[Date Prev][Date Next][Thread Prev][Thread Next][Date Index][Thread Index]

Re: [hobbit] RRD crashing high availability hobbit



On Friday, 21 August 2009 00:42:59 David Baldwin wrote:
> j.sansford (at) ntlworld.com wrote:
> > Hi Buchan,
> >
> > We get a core dump, running a pstack gives the following info:
> >
> > core 'core' of 11142:   hobbitd_rrd --rrddir=/export/home/hobbit/data/rrd
> >  fed28a17 _lwp_kill (1, 6) + 7
> >  fecd1d63 raise    (6) + 1f
> >  fecb1bad abort    (806fe88, fecd55f6, 8768eb0, 806a6ca, fed901c0, 0) +
> > cd 08060291 xstrdup  (0, 806a6ca, 87d9d1c, 8081cc0, 84ed451, 0) + 31
> > 0805bf7c do_netapp_extratest_rrd (84ec4ff, 806af10, 84ec8fa, 4a8b1bbf,
> > 8081a00, 8081cc0) + 200 0805c1c9 do_netapp_extrastats_rrd (84ec4ff,
> > 84ec509, 84ec511, 4a8b1bbf, 84ec4f4, 4a8b1bbf) + e1 0805e0ea update_rrd
> > (84ec4ff, 84ec509, 84ec511, 4a8b1bbf, 84ec4f4, 0) + 7d6 08054044 main    
> > (2, 804613c, 8046148) + 4dc
> >  080539fc _start   (2, 8046484, 8046490, 0, 80464b6, 80464f6) + 80


OK, so it crashed in do_netapp_extratest_rrd from hobbitd/rrd/do_netapp.c . 
I'm not familiar with pstack, but it looks like this may be from a stripped 
binary (or, you may be able to get more information from pstack).

If pstack can't show the values, then you may want to consider running 
hobbitd_rrd with the --debug flag, which should result in some logging of what 
it has received just before it crashes.

> That looks like you are running extratest for a netapp which from what I
> can see in hobbitd/do_rrd.c is what handles the xtstats column reported
> by netapp.pl - just from a cursory glance at the code - I don't use it
> myself.

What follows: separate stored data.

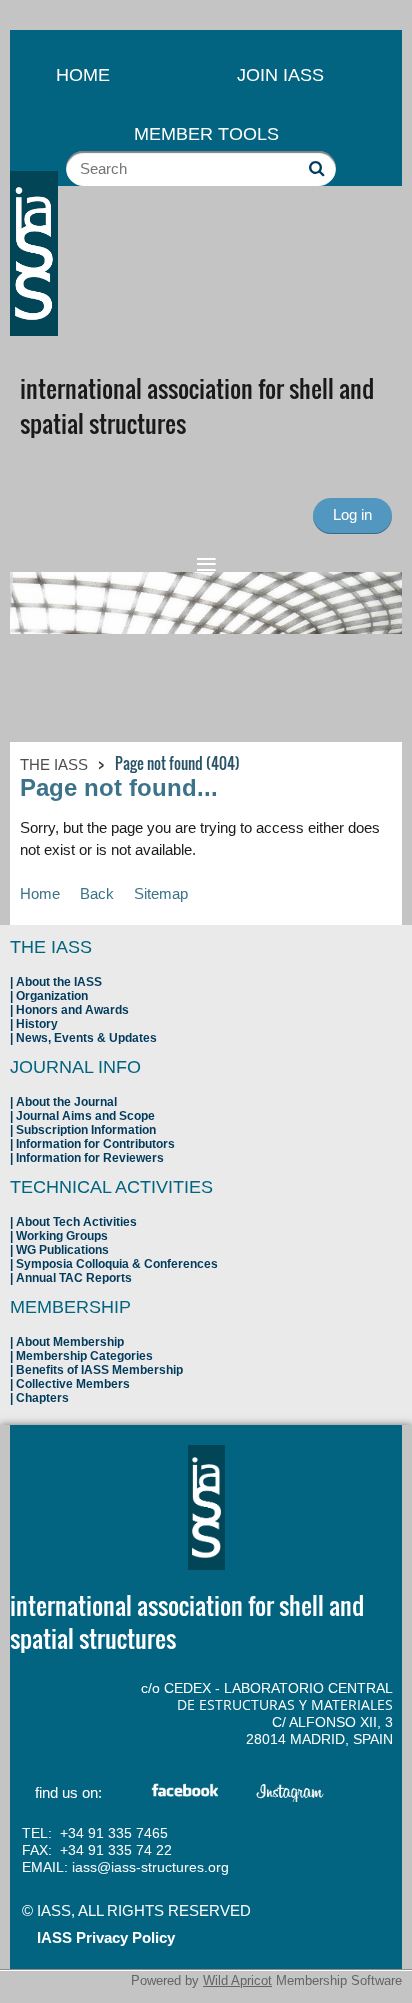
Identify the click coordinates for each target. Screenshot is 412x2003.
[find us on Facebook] (186, 1793)
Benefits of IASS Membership (99, 1370)
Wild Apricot (237, 1980)
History (37, 1024)
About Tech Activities (76, 1222)
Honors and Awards (72, 1010)
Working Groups (62, 1236)
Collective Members (73, 1384)
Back (97, 893)
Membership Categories (84, 1356)
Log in (352, 514)
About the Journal (66, 1102)
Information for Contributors (95, 1144)
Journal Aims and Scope (85, 1116)
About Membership (70, 1342)
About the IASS (59, 982)
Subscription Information (86, 1130)
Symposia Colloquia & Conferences (117, 1264)
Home (40, 893)
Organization (52, 996)
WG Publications (62, 1250)
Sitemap (161, 893)
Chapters (42, 1398)
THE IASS (54, 764)
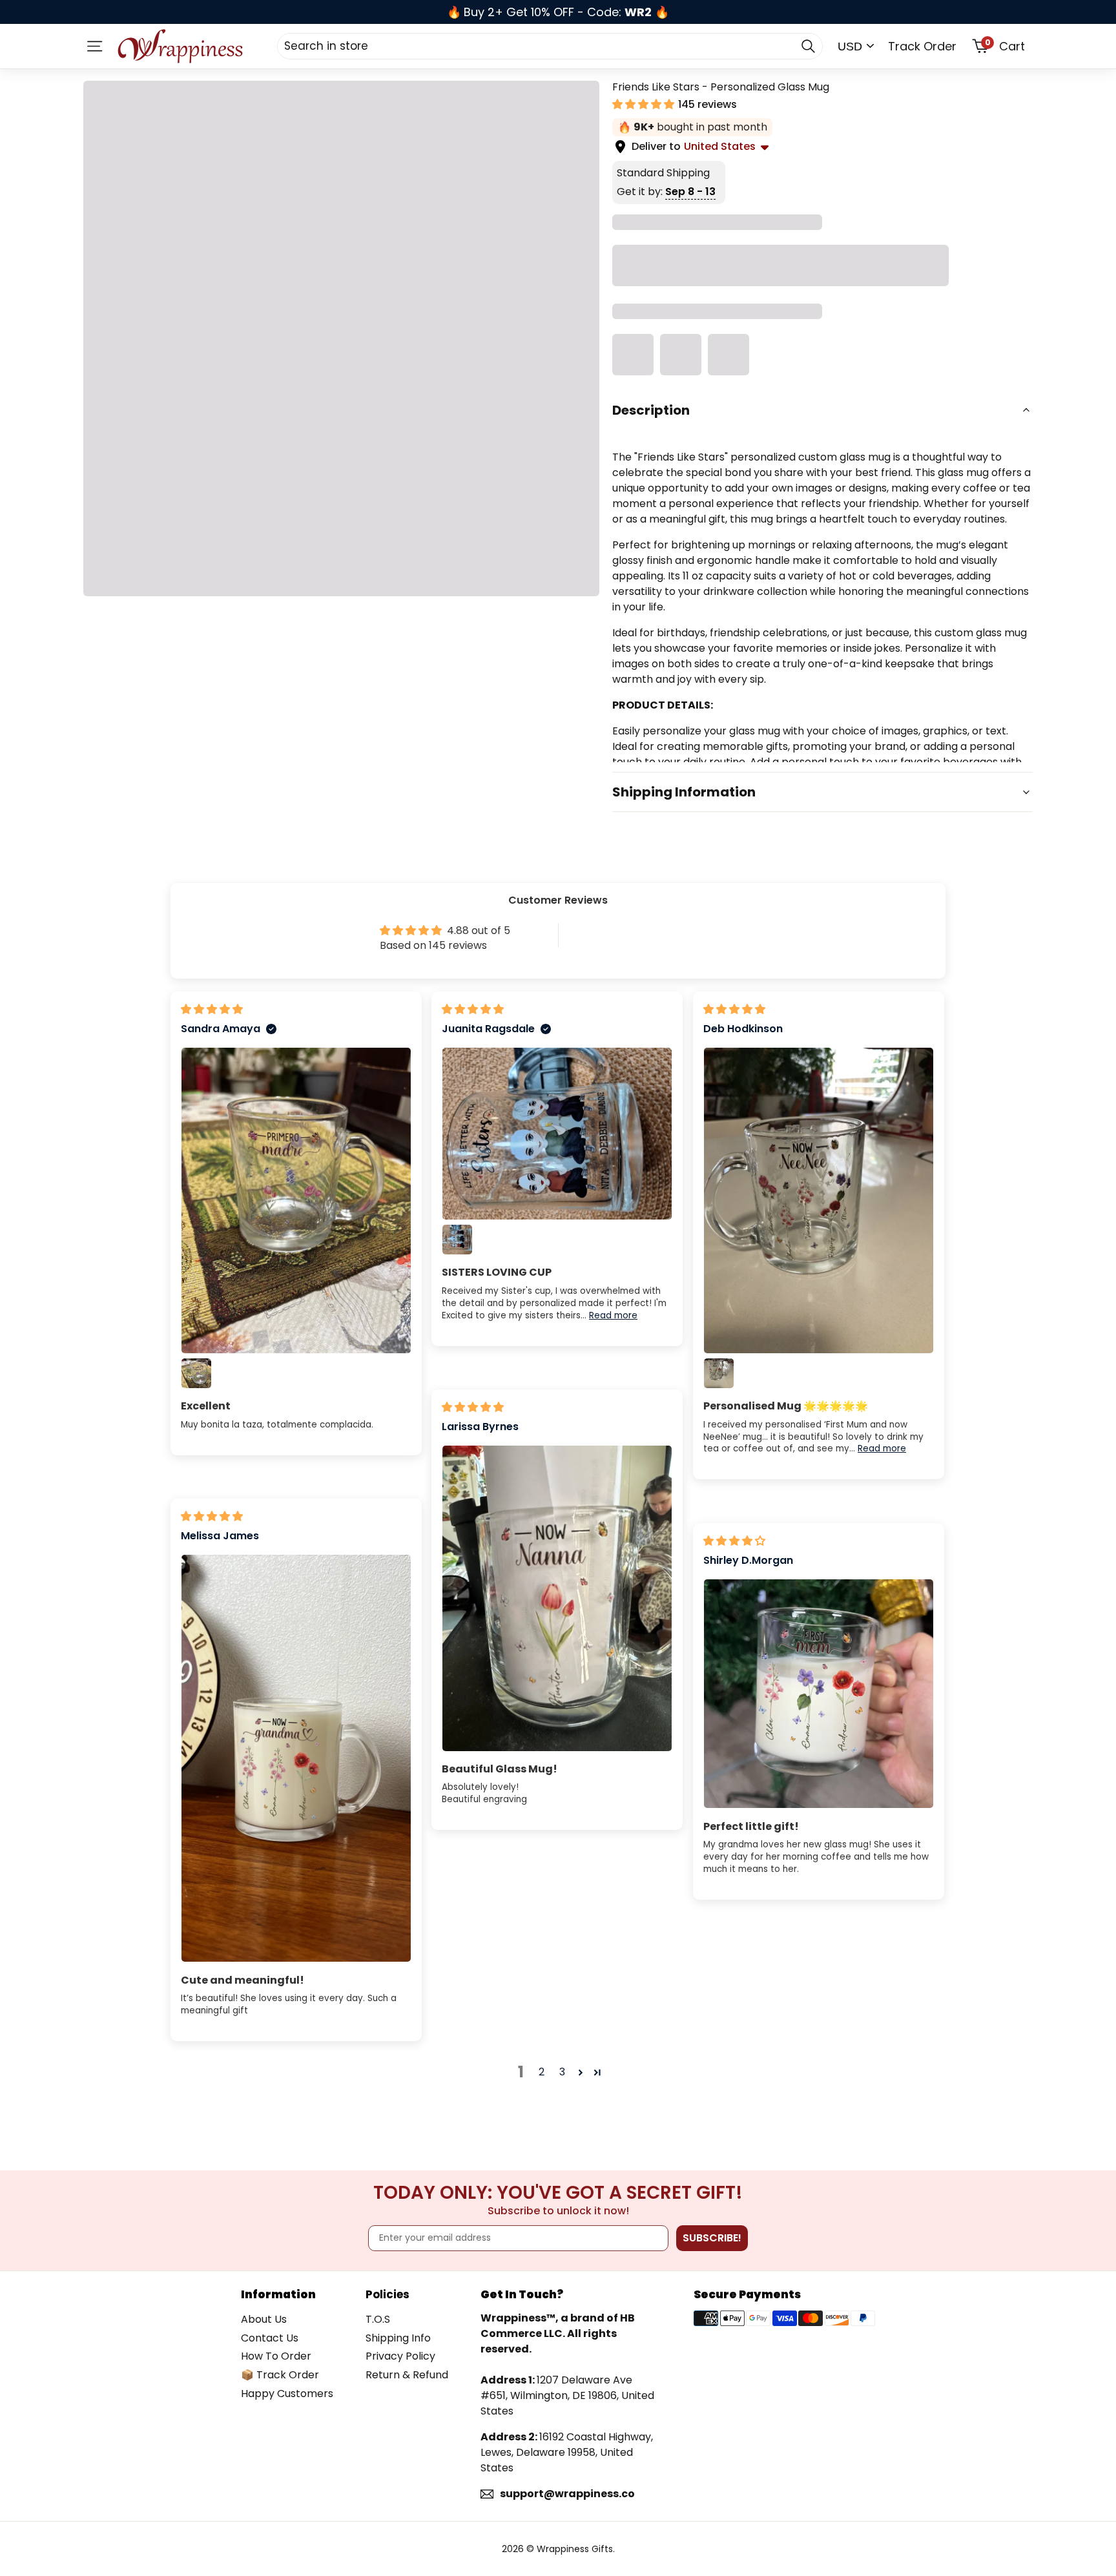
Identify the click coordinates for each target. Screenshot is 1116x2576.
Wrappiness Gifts (575, 2548)
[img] (212, 1009)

You really need to look at the C code to check it's doing the
> right thing. You have 2 choices - quick fix is to disable just that test
> in netapp.pl - other option is to work out what format it should be and
> fix the test.
>
> In 4.2.3 for example, the do_devmon.c RRD code doesn't actually
> implement what is documented

What is not implemented?

Where do you see this documented?

There is one fix that I have committed in svn (Xymon 4.2 branch, Xymon 4.3 
branch, devmon svn). I am not aware of any other requests or bugs filed on the 
devmon rrd collector.

> and I use a perl script with --extra-script
> instead

Is this the one shipped with devmon, or would you like to contribute a better 
one?

> Various RRD handlers are in hobbitd/rrd/do_*.c
> Looking at the code for xstrdup in lib/memory.c as below you should
> check your logs - it's probably getting called with a NULL pointer
> (unlikely you're out of memory), but the logs should tell you.
>
> char *xstrdup(const char *s)
> {
>         char *result;
>
>         if (s == NULL) {
>                 errprintf("xstrdup: Cannot dup NULL string\n");
>                 abort();
>         }
>
>         result = strdup(s);
>         if (result == NULL) {
>                 errprintf("xstrdup: Out of memory\n");
>                 abort();
>         }
>
> #ifdef MEMORY_DEBUG
>         add_to_memlist(result, strlen(result)+1);
> #endif
>
>         return result;
> }

xstrdup is called twice in do_netapp_extratest_rrd, but seeing the string that 
it's aborting on would help narrow it down. If you can provide the status 
message that made hobbitd_rrd crash (retrieve it using: bb localhost 
'hobbitdlog hostname.testname') it can be used to reproduce this by someone 
trying to fix the bug.

> > Note that as of 5.30pm today the logs for rrd-status.log is 127MB full of
> > errors, which span over 607625 lines (this is just for today, we roll the
> > logs each night). This seems abnormally large to me and I think
> > eventually this is crashing the server.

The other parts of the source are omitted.